[Opening Recorded data section]

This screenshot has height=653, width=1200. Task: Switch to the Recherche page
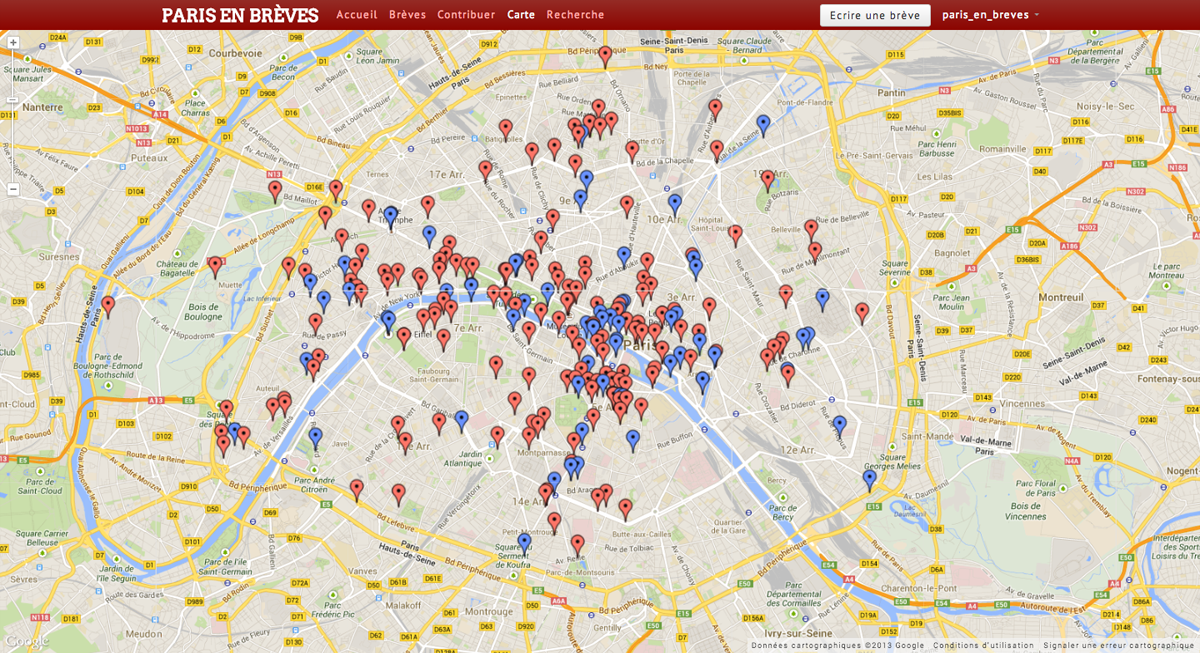575,15
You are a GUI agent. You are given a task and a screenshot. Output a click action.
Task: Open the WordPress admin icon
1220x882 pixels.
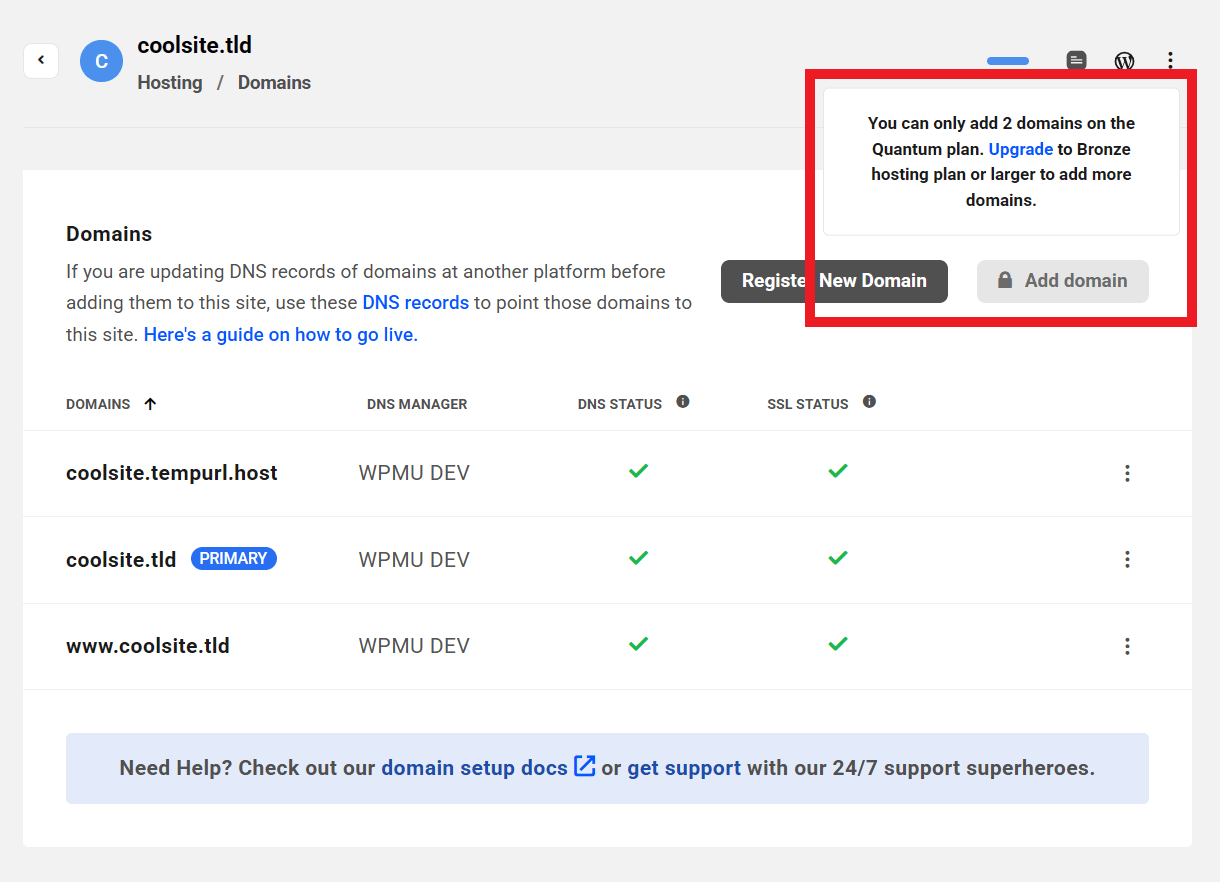click(x=1124, y=61)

[Closing Recorded data section]

Could you restate every record above word for word, dropping the pictures?

-- Result --
This screenshot has height=653, width=1200. Task: Switch to the Recherche page
575,15
You are a GUI agent. You are given a task and a screenshot. Output a click action.
Task: Open the WordPress admin icon
1220x882 pixels.
click(x=1124, y=61)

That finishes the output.